「違う……違う、ってば」
体の反応を誤魔化すように否定するけれど、ジルの腕に込める力は益々強くなるばかり。
逃げ出したい気持ちでいっぱいなのに、どうしても体は言うことを聞いてくれない。
むしろ力が抜けていくような感覚に、立っていることも難しくなってくる。
「嘘をつけ」
「嘘なんかじゃ、ないっ」
突然のことにドキドキしてるだけであって、ジルに対してドキドキなんかするわけ……ない。

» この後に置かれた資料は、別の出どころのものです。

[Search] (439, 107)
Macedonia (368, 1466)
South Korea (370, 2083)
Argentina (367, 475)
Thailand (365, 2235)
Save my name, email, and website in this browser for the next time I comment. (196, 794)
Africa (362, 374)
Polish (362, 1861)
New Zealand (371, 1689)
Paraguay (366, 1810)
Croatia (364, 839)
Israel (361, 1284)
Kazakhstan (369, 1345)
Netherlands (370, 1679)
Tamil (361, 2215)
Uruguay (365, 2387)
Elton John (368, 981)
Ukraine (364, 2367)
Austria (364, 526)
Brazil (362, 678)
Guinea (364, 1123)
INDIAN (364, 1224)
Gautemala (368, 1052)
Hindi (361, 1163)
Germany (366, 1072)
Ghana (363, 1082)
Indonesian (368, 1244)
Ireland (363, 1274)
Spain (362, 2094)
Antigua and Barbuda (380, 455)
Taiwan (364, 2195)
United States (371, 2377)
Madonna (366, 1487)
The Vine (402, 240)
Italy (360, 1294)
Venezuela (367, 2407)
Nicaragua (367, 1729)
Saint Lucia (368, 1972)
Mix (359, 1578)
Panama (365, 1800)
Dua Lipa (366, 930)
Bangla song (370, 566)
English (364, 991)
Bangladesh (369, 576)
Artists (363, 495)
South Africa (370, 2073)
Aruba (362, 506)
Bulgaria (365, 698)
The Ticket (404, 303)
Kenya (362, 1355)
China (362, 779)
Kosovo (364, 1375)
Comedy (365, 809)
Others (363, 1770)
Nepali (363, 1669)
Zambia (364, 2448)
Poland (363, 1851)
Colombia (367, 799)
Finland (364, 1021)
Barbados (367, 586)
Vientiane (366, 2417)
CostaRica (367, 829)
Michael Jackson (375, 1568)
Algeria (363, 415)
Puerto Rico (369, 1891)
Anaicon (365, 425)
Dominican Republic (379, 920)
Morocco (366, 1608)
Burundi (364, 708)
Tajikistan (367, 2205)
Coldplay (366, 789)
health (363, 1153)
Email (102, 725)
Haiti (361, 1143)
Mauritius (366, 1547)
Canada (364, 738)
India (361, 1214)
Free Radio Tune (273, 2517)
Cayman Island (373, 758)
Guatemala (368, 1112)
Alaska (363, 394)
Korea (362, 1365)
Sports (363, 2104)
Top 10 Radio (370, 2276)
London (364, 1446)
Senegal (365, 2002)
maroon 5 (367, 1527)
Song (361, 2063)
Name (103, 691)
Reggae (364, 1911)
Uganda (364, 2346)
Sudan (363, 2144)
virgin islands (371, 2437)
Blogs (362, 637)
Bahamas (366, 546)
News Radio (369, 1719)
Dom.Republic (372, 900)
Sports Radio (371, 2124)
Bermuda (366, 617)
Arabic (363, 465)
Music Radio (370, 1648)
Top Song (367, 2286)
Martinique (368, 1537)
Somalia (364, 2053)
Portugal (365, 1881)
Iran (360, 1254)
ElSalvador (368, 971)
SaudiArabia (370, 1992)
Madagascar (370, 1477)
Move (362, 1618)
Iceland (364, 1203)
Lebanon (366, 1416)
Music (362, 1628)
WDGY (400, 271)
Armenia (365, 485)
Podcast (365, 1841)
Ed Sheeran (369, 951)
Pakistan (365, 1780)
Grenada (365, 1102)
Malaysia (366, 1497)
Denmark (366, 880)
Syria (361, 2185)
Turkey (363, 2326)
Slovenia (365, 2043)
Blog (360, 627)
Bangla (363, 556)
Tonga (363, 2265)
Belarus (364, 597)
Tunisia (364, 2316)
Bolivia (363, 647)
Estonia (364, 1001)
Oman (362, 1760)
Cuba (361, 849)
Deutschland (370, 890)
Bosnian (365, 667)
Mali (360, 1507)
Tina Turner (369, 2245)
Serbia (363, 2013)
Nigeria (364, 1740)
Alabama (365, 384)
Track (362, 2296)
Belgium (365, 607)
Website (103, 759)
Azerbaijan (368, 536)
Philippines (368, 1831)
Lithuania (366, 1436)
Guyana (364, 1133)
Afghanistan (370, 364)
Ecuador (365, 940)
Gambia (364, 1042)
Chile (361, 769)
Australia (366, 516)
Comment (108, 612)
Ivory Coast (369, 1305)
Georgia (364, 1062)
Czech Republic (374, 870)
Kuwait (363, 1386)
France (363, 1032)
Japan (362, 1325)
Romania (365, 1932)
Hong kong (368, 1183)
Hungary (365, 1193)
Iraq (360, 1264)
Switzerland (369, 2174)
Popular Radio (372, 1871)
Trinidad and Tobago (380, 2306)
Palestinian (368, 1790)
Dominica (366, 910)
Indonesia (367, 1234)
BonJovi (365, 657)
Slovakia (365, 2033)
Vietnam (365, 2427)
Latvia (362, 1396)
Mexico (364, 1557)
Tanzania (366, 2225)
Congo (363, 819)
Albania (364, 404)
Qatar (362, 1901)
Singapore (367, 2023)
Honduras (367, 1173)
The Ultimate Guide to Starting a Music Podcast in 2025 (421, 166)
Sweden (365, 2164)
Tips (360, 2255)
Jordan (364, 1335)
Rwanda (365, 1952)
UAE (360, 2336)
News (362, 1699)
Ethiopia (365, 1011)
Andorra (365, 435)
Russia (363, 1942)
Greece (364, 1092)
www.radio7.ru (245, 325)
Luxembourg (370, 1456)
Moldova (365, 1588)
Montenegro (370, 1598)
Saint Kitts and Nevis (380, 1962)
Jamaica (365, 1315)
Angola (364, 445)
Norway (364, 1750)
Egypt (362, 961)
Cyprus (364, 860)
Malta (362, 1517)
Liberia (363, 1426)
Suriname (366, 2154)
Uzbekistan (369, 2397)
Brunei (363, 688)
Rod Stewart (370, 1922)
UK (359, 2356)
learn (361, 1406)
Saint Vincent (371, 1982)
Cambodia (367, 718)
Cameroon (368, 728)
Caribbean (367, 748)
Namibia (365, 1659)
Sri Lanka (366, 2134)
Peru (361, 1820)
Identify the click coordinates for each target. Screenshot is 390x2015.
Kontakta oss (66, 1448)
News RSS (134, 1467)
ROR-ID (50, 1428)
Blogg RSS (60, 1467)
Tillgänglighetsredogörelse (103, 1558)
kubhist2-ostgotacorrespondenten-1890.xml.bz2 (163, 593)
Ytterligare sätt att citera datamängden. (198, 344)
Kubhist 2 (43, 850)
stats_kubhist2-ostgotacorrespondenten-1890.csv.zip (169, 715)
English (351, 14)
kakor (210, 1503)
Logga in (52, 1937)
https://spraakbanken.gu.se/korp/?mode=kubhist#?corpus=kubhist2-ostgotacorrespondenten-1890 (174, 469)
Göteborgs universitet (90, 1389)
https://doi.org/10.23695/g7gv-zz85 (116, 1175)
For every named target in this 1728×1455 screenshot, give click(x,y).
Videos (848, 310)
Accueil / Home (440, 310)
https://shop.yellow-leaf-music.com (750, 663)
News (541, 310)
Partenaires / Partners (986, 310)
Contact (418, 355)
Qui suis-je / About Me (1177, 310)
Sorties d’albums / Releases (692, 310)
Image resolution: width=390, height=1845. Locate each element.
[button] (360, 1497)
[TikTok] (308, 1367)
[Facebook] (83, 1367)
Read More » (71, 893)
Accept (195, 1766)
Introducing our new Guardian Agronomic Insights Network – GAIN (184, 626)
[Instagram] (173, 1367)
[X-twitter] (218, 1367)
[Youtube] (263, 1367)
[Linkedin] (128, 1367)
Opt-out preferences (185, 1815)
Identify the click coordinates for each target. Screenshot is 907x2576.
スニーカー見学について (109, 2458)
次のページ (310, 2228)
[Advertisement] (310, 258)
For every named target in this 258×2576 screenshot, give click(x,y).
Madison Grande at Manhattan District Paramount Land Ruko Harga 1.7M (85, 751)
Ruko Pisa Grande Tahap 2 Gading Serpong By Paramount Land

こんな状況下におかれてドキドキしない方がおかしいんだから。
「今だったらその嘘を取り消して、認めればこの腕を解いてやる。ただ嘘だと言い張るなら……そうだな、あんたの首にキスする」
衝撃発言に尚更体温が上がったのが不覚にも簡単にバレてしまい、くつくつと笑うジルの声が耳元で響く。
な、何よ、キスって!何を理由にそんなことしてくるわけ?!
どうしてこんな状況になっているのか、誰か分かりやすく教えてよ!!
「さあ早く認めろよ。俺の事を意識してーーときめいてるって」
「だっ、だから!」
違う、そう否定しようと口を開きかけたその時、首に吐息がかかりーー。